II. Standard of Review
At the outset, we must determine whether the attack on jurisdiction is "facial" or "factual." Mortensen v. First Federal Sav. and Loan Ass'n, 549 F.2d 884, 891 (3d. Cir. 1977). For a facial attack, the court must " consider the allegations of the complaint as true." Id. In contrast, the court "is free to weigh the evidence and satisfy itself as to the existence of its power to hear the case" when jurisdiction is attacked factually. Id. We are clearly dealing with a facial attack.
A. Count I
Count I alleges DOS and BCEL denied Plaintiff equal protection of the law, and burdened Plaintiff's free speech and freedom of association rights by applying and enforcing a stricter standard than imposed by law for independent candidates. (doc. 1 at ¶¶ 33-35). Plaintiff alleges that in order to be placed on the November ballot he must submit Nomination Papers by August 1, 2008. (doc. 1 at ¶ 1). The signatories of the Nomination Papers must be "qualified electors," however, the plaintiff alleges qualified electors are not required to be "registered voters" in Pennsylvania. (doc. at ¶ 31). The plaintiff alleges that in this case DOS and BCEL applied the policy of requiring "qualified electors" to also be "registered voters," thereby hindering his ability to run for office. (doc. at ¶ 2).
Under Pennsylvania law, a "qualified elector" must also be a "registered voter." The Pennsylvania Commonwealth Court held that under 25 P.S. § 2911(c) signers of Nomination Papers must be registered voters. In re Nomination Papers of Rogers, 908 A.2d 942, 946 (Pa. Commw. Ct. 2006). The Pennsylvania Supreme Court, in dicta, indicated that qualified electors who sign Nomination Papers must be previously registered to vote. See In re Nomination Papers of Nader, 580 Pa. 22, 47-48, 858 A.2d 1167, 1182 (Pa. 2004). DOS and BCEL applied Pennsylvania law, and this Court has no standing to dispute the decisions of two Pennsylvania courts regarding the qualifications of signers to Nomination Petitions.
__________________________________________________
* [Task instructions]
(1) From the court opinion, copy the part that opens with the words containing "Under Pennsylvania law, a" and closes with "to Nomination Petitions.".
(2) Answer these questions using the court opinion:
(a) Which case does the court cite when separating a facial attack on jurisdiction from a factual one?
(b) By what date does Plaintiff allege he must submit Nomination Papers to appear on the November ballot?
(c) Which court held that signers of Nomination Papers must be registered voters under 25 P.S. § 2911(c)?
(3) Extend the court opinion past its final sentence, keeping its legal style and line of reasoning.

* [Data shown]
__________________________________________________
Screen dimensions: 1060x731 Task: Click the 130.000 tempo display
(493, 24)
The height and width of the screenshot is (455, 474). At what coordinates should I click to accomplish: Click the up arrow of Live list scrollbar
__________________________________________________
* [The results]
(1)
Under Pennsylvania law, a "qualified elector" must also be a "registered voter." The Pennsylvania Commonwealth Court held that under 25 P.S. § 2911(c) signers of Nomination Papers must be registered voters. In re Nomination Papers of Rogers, 908 A.2d 942, 946 (Pa. Commw. Ct. 2006). The Pennsylvania Supreme Court, in dicta, indicated that qualified electors who sign Nomination Papers must be previously registered to vote. See In re Nomination Papers of Nader, 580 Pa. 22, 47-48, 858 A.2d 1167, 1182 (Pa. 2004). DOS and BCEL applied Pennsylvania law, and this Court has no standing to dispute the decisions of two Pennsylvania courts regarding the qualifications of signers to Nomination Petitions.

(2)
(a) Mortensen v. First Federal Sav. and Loan Ass'n, 549 F.2d 884 (3d Cir. 1977)
(b) August 1, 2008
(c) The Pennsylvania Commonwealth Court

(3)
Baylor's allegation that DOS and BCEL are applying a stricter standard than imposed by law clearly fails in light of Pennsylvania case law. Baylor's allegations are not supported by facts or law, and amount to bald assertions or incorrect legal conclusions. For the foregoing reasons, Count I will be dismissed for failing to state a claim.
B. Count II
Count II contends, by refusing to recognize his candidacy prior to submission of his nominating papers, DOS and BCEL unconstitutionally denied Plaintiff "equal political opportunity," and unconstitutionally burdened Plaintiff's "ability to associate." (doc. at ¶¶ 39, 40). Plaintiff claims Defendants have denied these rights by not recognizing the plaintiff as an official candidate, thereby causing him difficulty in obtaining signatures and garnering media coverage. (doc. 1 at ¶¶ 3, 24, 27-28).
Plaintiff fails to allege any set of facts that could be proven consistent with his allegations. Candidates from smaller political parties and independent candidates must file nomination papers in order to be placed on the ballot. 25 P.S. §§ 2911 - 2941. Pennsylvania's signature requirement was upheld, in Rogers v. Corbett, 468 F.3d 188 (3d Cir. 2006), as not violating the equal protection clause. Rogers further held that the signature requirement for minor party candidates, before candidates are placed on the ballot, was not an unreasonable burden. The requirement furthered the government's interest in avoiding ballot clutter and ensuring viable candidates are on the ballot. Rogers, 468 F.3d at 794-195.
Plaintiff also fails to allege the media outlets that have refused to cover his campaign are state actors, as required under § 1983. The Supreme Court has held that "under-color-of-state-law element of § 1983 excludes from its reach 'merely private conduct, no matter how discriminatory or wrongful.'" American Mfrs. Mut. Ins. Co. v. Sullivan. 526 U.S. 40, 50, 119 S.Ct. 977, 985 (1999).
Given that the Circuit Court has upheld the signature requirement in Rogers and the failure of the Plaintiff to allege facts that would be consistent with his allegations, Count II will be dismissed for failure to state a claim.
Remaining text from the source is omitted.